String Functions
Ascii
Computes the numeric value of the first character of the string column, and returns the result as an int column.
Input Parameters: Column arg0
- arg0(required) - The string column for which the first character’s numeric value to be calculated.
Output Type | String Column |
---|---|
Configuration Parameters | No |
Returns | The ASCII value as an int column. |
Throws | Application Exception |
Use Case:
Example:
ascii(“An apple”)
will return 65
base64
Converts the argument from a binary bin to a base 64 string.
Input Parameters:
arg0: The Column to be converted to base64 string.
Output Type | String Column |
---|---|
Configuration Parameters | No |
Returns | Returns the base64 string. |
Throws | Application Exception |
Example:
base64('Spark SQL')
will return U3BhcmsgU1FM
bin
Returns the string representation of the long value expr represented in binary.
Input Parameters:
arg0: The numerical Column to be converted to represented in binary.
Output Type | String Column |
---|---|
Configuration Parameters | No |
Returns | Returns the binary representation. |
Throws | Application Exception |
Example:
bin(13)
will return 1101
decode
Decodes the first argument using the second argument character set.
Input Parameters:
arg0:Column to be decoded.
arg1: The charset
Output Type | String Column |
---|---|
Configuration Parameters | No |
Returns | Returns the decoded column. |
Throws | Application Exception |
Example:
decode(encode('abc', 'utf-8'), 'utf-8')
will return abc
encode
Encodes the first argument using the second argument character set.
Input Parameters:
arg0:Column to be encoded.
arg1: The charset
Output Type | String Column |
---|---|
Configuration Parameters | No |
Returns | Returns the encoded column. |
Throws | Application Exception |
Example:
encode('abc', 'utf-8')
will return abc
itrim
Removes the leading string contains the characters from the trim string.
Input Parameters:
arg0:the trim string characters to trim, the default value is a single space.
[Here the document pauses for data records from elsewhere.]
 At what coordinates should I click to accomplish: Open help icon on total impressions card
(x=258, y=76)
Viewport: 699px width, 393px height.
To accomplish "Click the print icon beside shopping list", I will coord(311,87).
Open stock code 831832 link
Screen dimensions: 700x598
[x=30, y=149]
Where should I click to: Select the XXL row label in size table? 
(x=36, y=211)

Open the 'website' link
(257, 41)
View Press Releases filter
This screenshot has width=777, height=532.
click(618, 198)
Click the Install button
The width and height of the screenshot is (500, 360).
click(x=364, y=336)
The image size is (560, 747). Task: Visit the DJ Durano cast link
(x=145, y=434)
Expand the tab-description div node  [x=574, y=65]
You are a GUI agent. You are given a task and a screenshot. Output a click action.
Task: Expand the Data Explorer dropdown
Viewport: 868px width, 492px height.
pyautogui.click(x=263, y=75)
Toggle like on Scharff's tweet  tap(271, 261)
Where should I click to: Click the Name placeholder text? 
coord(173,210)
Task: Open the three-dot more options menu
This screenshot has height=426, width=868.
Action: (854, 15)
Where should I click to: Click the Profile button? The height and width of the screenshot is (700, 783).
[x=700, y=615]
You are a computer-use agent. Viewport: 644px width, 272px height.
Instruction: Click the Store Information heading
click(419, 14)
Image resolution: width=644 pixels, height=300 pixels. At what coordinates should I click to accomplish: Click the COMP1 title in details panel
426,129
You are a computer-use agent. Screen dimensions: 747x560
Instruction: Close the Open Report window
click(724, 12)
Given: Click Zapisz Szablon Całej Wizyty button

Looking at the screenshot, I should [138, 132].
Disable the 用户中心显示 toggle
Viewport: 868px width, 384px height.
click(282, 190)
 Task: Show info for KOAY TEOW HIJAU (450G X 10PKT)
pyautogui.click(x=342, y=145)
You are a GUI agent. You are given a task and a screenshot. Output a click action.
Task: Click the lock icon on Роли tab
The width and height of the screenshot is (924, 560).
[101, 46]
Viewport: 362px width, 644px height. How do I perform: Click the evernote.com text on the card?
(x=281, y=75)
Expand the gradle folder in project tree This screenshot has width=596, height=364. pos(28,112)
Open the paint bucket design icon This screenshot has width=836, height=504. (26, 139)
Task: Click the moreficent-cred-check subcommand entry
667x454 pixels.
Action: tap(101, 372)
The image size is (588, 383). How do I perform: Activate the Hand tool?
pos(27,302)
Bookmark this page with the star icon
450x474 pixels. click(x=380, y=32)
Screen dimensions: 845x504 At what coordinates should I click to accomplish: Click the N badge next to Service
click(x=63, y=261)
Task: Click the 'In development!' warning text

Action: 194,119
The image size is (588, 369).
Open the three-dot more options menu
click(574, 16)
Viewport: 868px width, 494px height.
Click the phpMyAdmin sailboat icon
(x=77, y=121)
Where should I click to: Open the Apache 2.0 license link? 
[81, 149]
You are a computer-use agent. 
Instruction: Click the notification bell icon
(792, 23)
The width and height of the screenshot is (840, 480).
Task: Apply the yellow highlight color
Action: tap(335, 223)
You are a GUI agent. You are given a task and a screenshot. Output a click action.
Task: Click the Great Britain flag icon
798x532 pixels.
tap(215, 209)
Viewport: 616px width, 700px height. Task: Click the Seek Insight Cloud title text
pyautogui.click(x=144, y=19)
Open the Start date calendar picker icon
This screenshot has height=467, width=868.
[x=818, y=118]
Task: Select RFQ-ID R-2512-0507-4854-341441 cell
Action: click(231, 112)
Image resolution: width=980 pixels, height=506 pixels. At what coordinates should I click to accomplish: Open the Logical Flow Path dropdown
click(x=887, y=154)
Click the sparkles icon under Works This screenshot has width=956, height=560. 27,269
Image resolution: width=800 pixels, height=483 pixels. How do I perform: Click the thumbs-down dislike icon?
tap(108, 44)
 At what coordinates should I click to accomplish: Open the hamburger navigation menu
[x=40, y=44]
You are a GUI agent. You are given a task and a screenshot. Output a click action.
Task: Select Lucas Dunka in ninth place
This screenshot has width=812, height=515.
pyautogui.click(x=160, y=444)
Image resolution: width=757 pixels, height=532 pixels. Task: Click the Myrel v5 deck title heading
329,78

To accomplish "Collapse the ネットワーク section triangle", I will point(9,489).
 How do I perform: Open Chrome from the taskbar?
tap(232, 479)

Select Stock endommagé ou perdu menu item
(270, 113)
arg1: a string expression.
Output Type | String Column |
---|---|
Configuration Parameters | No |
Returns | Returns the trimed string. |
Throws | Application Exception |
Example:
ltrim('Sp','SsparkSQLS')
will return ArkSQLS
soundex
Returns Soundex code of the string.
Input Parameters:
arg0:String column
Output Type | String Column |
---|---|
Configuration Parameters | No |
Returns | Returns Soundex code of the string. |
Throws | Application Exception |
Example:
soundex('Miller')
will return M460
split
Splits str around occurrences that match regex
Input Parameters:
arg0: str string column.
arg1:the regex string
Output Type | String Column |
---|---|
Configuration Parameters | No |
Returns | Returns the spilts. |
Throws | Application Exception |
Example:
split('oneAtwoBthreeC', '[ABC]')
will return [“one”,“two”,“three”,""]
trim
Remove the leading and trailing trimStr characters from str
Input Parameters:
arg0:The trimStr String column.
arg1:The str string
Output Type | String Column |
---|---|
Configuration Parameters | No |
Returns | Returns the trimed string. |
Throws | Application Exception |
Example:
trim('SL', 'SsparkSQLS')
will return parkSQ
unbase64
Converts the argument from a base 64 string str to a binary.
Input Parameters:
arg0:The base 64 String column
Output Type | String Column |
---|---|
Configuration Parameters | No |
Returns | Returns the unbase64 of string. |
Throws | Application Exception |
Example:
unbase64('U3BhcmsgU1FM')
will return Spark SQL
Concat
Concatenates multiple input string columns together into a single string column.
Input Parameters: Column… arg0
arg0 (required) - The String columns to be concatenated.
Output Type | String Column |
---|---|
Configuration Parameters | No |
Returns | The concatenated string as a single string column. |
Throws | Application Exception |
Use Case:
Example:
concat("format","string")
will return “formatstring”
Concat_ws
Concatenates multiple input string columns together into a single string column, using the given separator.
Input Parameters: Object arg0, Column… arg1
arg0*(required)* - The separator to be used.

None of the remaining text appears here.